Exercise details:
In the material below, find the line containing "2011年04月 (764, 1677)" and the line containing "2019年01月 (765, 697)", then reproduce exactly both of them and every line between, and nothing else.

Provided records:
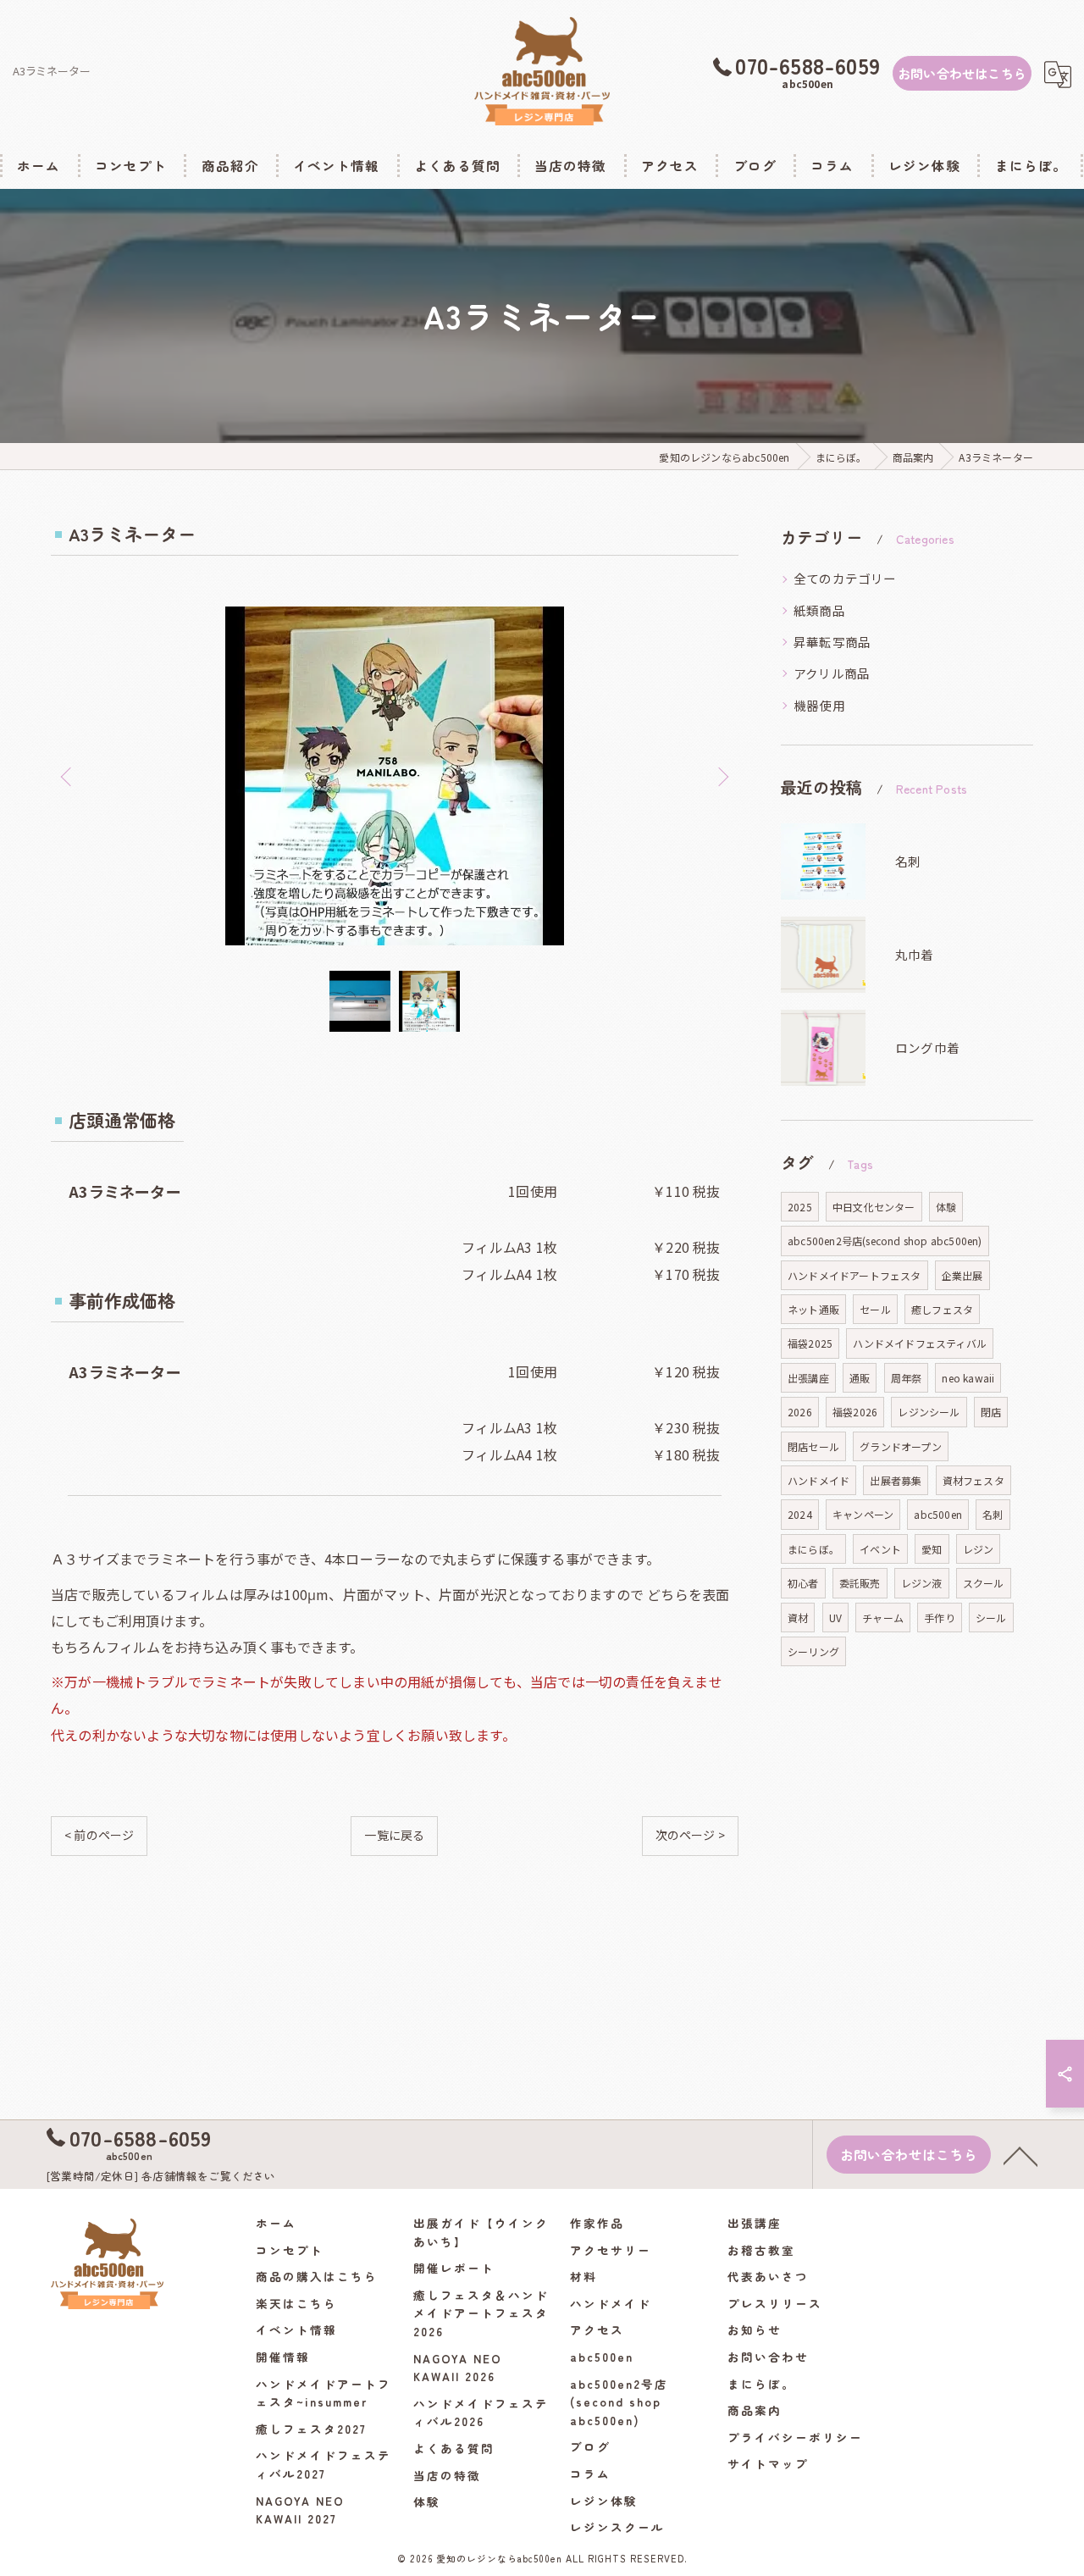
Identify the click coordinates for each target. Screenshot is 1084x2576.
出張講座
--
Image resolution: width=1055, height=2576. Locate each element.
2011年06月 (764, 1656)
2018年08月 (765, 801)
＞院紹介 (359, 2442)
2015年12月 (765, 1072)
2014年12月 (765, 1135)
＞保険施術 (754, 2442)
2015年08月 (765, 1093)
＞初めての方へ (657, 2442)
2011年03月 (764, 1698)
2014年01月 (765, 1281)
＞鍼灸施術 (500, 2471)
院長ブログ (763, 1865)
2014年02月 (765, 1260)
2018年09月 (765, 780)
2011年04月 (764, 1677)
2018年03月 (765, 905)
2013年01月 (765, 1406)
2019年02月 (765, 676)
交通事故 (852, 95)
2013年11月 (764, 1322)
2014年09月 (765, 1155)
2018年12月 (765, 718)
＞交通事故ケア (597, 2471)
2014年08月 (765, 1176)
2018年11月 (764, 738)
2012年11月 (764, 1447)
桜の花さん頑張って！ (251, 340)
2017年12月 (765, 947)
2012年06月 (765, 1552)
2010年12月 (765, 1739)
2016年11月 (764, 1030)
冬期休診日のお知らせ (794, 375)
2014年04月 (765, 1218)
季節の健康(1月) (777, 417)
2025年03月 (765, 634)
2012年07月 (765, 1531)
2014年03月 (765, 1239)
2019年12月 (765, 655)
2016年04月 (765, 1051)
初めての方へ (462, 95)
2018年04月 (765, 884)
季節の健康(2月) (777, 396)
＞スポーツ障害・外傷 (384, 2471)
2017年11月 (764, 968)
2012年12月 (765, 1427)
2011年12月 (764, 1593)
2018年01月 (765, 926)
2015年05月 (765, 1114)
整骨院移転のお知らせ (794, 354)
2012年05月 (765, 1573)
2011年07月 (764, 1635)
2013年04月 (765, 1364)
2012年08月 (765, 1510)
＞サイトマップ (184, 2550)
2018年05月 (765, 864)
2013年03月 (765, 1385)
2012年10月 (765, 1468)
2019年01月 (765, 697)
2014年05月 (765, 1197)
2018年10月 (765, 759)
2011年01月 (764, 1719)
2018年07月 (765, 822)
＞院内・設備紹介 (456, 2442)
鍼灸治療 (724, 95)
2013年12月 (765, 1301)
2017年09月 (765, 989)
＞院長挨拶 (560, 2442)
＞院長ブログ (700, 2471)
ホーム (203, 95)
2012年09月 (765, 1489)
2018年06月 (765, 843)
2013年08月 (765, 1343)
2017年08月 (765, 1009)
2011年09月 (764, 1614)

Exercise solution:
2011年04月 (764, 1677)
2018年03月 (765, 905)
2013年01月 (765, 1406)
2019年02月 (765, 676)
交通事故 (852, 95)
2013年11月 (764, 1322)
2014年09月 (765, 1155)
2018年12月 (765, 718)
＞交通事故ケア (597, 2471)
2014年08月 (765, 1176)
2018年11月 (764, 738)
2012年11月 (764, 1447)
桜の花さん頑張って！ (251, 340)
2017年12月 (765, 947)
2012年06月 (765, 1552)
2010年12月 (765, 1739)
2016年11月 (764, 1030)
冬期休診日のお知らせ (794, 375)
2014年04月 (765, 1218)
季節の健康(1月) (777, 417)
2025年03月 (765, 634)
2012年07月 (765, 1531)
2014年03月 (765, 1239)
2019年12月 (765, 655)
2016年04月 (765, 1051)
初めての方へ (462, 95)
2018年04月 (765, 884)
季節の健康(2月) (777, 396)
＞スポーツ障害・外傷 (384, 2471)
2017年11月 (764, 968)
2012年12月 (765, 1427)
2011年12月 (764, 1593)
2018年01月 (765, 926)
2015年05月 (765, 1114)
整骨院移転のお知らせ (794, 354)
2012年05月 (765, 1573)
2011年07月 (764, 1635)
2013年04月 (765, 1364)
2012年08月 (765, 1510)
＞サイトマップ (184, 2550)
2018年05月 (765, 864)
2013年03月 (765, 1385)
2012年10月 (765, 1468)
2019年01月 (765, 697)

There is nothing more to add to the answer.